Validating a CSV list of contacts and convert it to JSON - Follow Up

Question 1

This is a follow up to my original post:

I've written a class that takes a file, validates the formatting of the lines from an input file and writes the set of valid lines to an output file. Each line of the file should have a first name, last name, phone number, color, and zip code. A zip code is valid if it has only 5 characters, a phone number can have only 10 digits (in addition to dashes/parentheses in appropriate places).

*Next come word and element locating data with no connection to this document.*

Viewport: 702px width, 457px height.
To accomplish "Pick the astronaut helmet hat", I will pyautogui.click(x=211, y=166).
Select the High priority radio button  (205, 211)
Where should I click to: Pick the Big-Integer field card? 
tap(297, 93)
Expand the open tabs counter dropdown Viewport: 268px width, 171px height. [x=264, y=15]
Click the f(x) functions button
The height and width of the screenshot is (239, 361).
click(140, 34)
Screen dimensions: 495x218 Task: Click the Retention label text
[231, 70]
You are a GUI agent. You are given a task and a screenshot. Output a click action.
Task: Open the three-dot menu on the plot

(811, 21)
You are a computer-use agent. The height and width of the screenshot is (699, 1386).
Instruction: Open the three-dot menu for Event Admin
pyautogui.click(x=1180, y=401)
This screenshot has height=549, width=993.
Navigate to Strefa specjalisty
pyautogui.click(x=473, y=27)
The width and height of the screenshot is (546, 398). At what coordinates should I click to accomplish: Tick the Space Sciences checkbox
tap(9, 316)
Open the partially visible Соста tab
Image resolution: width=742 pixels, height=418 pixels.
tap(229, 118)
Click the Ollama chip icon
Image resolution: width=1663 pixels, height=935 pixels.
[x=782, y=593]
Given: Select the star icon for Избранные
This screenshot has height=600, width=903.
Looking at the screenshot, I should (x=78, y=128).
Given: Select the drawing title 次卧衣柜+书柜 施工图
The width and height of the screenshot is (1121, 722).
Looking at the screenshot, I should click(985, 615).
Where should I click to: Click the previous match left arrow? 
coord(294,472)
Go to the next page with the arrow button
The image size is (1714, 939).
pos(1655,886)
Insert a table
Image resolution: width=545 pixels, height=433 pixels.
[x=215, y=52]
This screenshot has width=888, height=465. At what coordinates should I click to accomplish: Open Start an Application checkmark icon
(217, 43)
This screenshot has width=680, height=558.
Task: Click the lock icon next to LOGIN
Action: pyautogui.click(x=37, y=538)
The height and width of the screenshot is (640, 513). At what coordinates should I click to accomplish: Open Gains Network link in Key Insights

In the last post I received some good feedback and added in a few of the suggestions. The main changes I made were to the is_color() and is_phone_number() methods as I switched to using regex to validate the input strings. I needed to keep the is_name() function the same because it needed to check for a couple of different configurations and arrangements of the first and last name. I also kept validate_line() the same because the function needed to know the indices of each token of the line (i.e. the phone number, the color, and the zip code) and reformat the line if necessary, returning a dictionary of those values to be used by parse_file(). Also, I mainly wanted to focus on extensibility here as opposed to conciseness.

The code seems to be working but I just wanted to make sure that there was nothing that was being done inefficiently or that is not optimal stylistically.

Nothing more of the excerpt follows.